Древнерусский раб тем самым отчасти реализует модель поведения младшего члена рода – он причастен тому, что происходит с господином, сопереживает ему. Реальные отношения между холопом и господином, как это видно из Русской Правды, были далеко не безоблачны. Однако древнерусская литература не использует для изображения холопа черной краски и даже идеализирует его, особенно если холоп не «буяв» и ведет себя сообразно своему состоянию. Холопская доля горька, особенно при злом хозяине, ему не позавидуешь. Однако он такой же человек, как любой другой, и при удачном стечении обстоятельств («добром» господине) может выйти из зависимости. Тогда позора нет. В принципе, рабская участь, пленом или нищетой, может постигнуть любого. Помня об этом, хозяин не должен без причины обижать раба. Идеальная модель взаимоотношений господина и раба – отношения патриарха и младшего родича, отца и сына (ср. «любовь», о которой шла речь в предыдущей главе). А Изборник 1076 г. советует: «Такъ буди о своихъ рабехъ, яко же молиши ся тебе Богу быти».

Таким образом, представления о социальной стратификации, о верховной власти и о роли народа в политической жизни городовой волости своими особенностями свидетельствуют о том, что общество, их породившее, жило еще во многом понятиями древней догосударственной, родовой, языческой ментальности.

Для обыденного образа общества в древнерусском общественном сознании характерно отсутствие единого критерия социальной стратификации, выразившееся в нечеткости терминологии, обозначающей социальные группы, а также в особенностях костюма, покрой которого был одинаков и у «верхов», и у «низов», различным было только качество ткани. Ранжирование населения происходило не по правилам формальной логики, а представляло собой группировку, подчиняющуюся практической житейской необходимости. Важной особенностью социальной логики было использование бинарных оппозиций.

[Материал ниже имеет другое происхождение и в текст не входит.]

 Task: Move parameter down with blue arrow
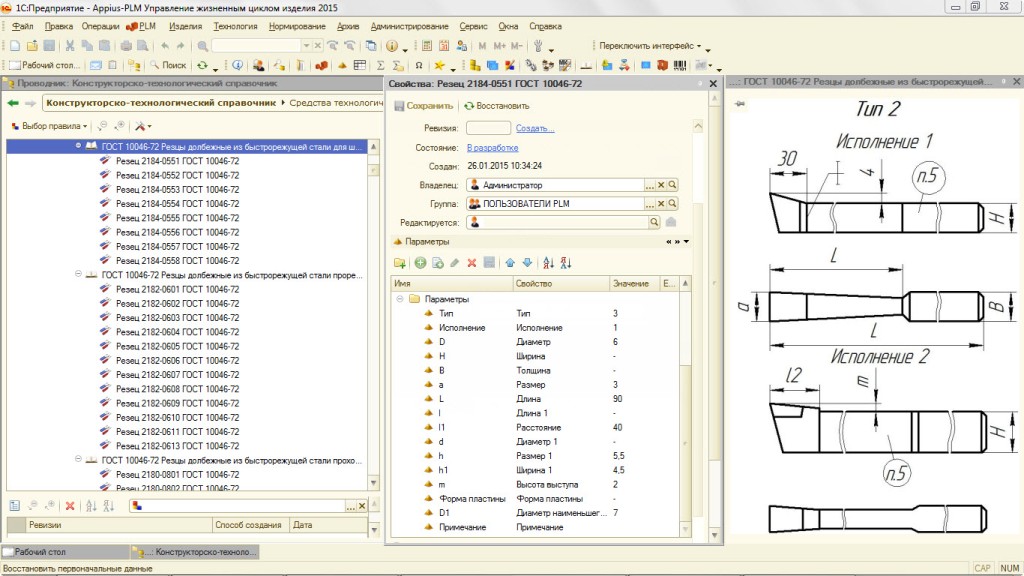pos(527,263)
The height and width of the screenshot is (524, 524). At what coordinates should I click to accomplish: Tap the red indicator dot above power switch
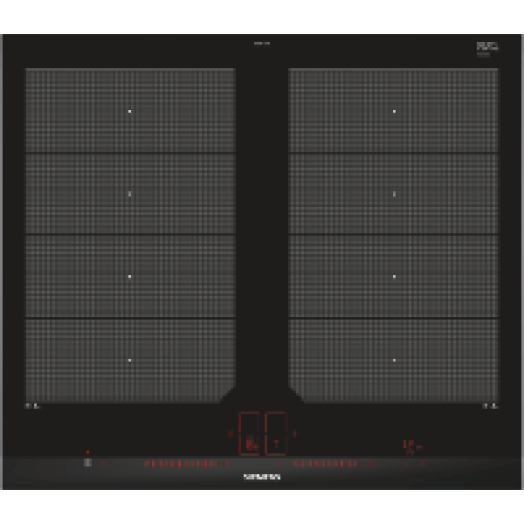click(88, 452)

Древняя Русь не знала четкого противопоставления «раб – свободный». Свобода не мыслилась абсолютной, а была присуща человеку в той или иной мере. Более актуальной являлась архаичная, имеющая глубокие корни в общинном быте оппозиция «полноправный – неполноправный».

Важными параметрами социализации были богатство, происхождение, профессия, участие в политической жизни и даже личные качества: ум, храбрость, красноречие.

Общий тон общественному сознанию древнерусского общества задавало коллективное сознание рядового свободного людства, основной категории населения, полноправных общинников. Это нашло отражение в принципе наименования социальных групп, для которых положение «людина», «мужа» служило некой точкой отсчета, средним уровнем. То же явление проявляет себя в высокой социальной престижности труда, осуждении стяжательства и пр.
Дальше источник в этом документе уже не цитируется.